Types of Dosimeters: Which is the Most Common and Why?

Optically Stimulated Luminescence (OSL) dosimeter is the most common type of personnel dosimeter used in the monitoring of occupational radiation exposure in today's diagnostic radiology. This type of dosimeter is lightweight, durable, and easy to carry. Radiation workers often use an electronic personal dosimeter (EPD), which is placed on the torso and displays the immediate dose and dose rate on the small monitor. Electronic personal dosimeters use a metal oxide semiconductor field-effect transistor (MOSFET or MOS transistor) that triggers an alarm when radiation levels exceed regulatory compliance.

UTHealth uses two badges for most employees: Luxel by Landauer (aluminum oxide dosimeter) and TLD (thermoluminescent dosimeter). The Luxel badge measures whole-body dose from x-radiation, gamma radiation, and beta-radiation. The TLD measures the dose in the extremities (fingers, hands, etc.) and is housed in a plastic ring for carrying in the dominant hand. The main purpose of a dosimeter is to keep an occupational dose as low as possible (ALARA).

Diodes are increasingly being used to complement cameras, especially for dosimetry measurements in small fields. The effective dose, E, can be estimated from the reading of a single dosimeter placed under the platform, Hw, using a conversion factor to account for partial body shielding. Dosimeters inform and alert people when radiation levels are too high for them to evacuate the exposure area and avoid radiation poisoning. In addition to photoelectric measuring devices, UV dosimeters based on biological or chemical reactions have been employed for various applications.
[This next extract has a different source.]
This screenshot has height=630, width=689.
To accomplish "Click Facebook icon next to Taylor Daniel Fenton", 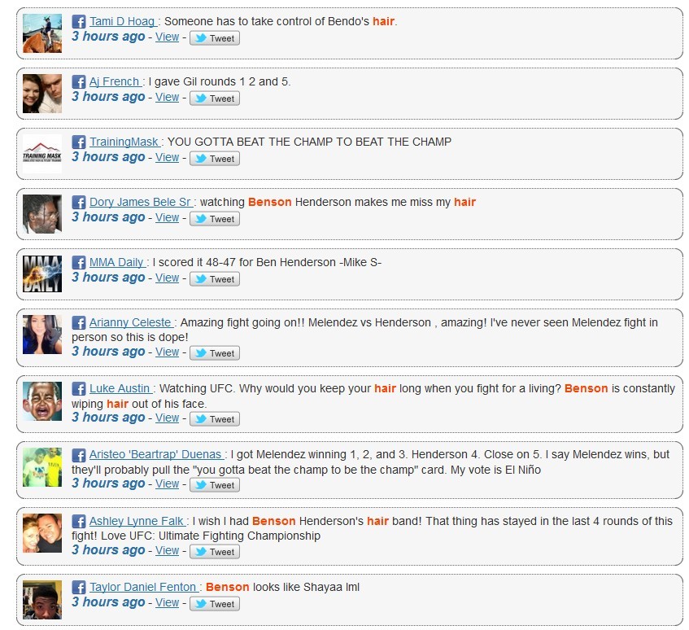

They can also be given to short-term visitors for whom monthly (or three-monthly) dosimeters make no sense and to pregnant staff to avoid exposure to an unexpected source of activity. Personal film dosimeters Open film support showing metal filters and openings that distinguish different radiation qualities. Anyone who is occupationally exposed to ionizing radiation and who is likely to receive a dose greater than 10 percent of the applicable annual allowable limit will receive a radiation monitoring device (radiation dosimeter). Fetal dosimeters have a monthly frequency and should be worn at waist height under any lead garment.

The results of prior personal monitoring can be used as an indication, noting that the external radiation dose to the fetus is unlikely to exceed 25% of the personal dosimeter measurement (ICRP, 2000). This is necessary in order to be able to properly estimate the reflected pressure and, therefore, the true pressure felt by the surface underlying the assembled dosimeter.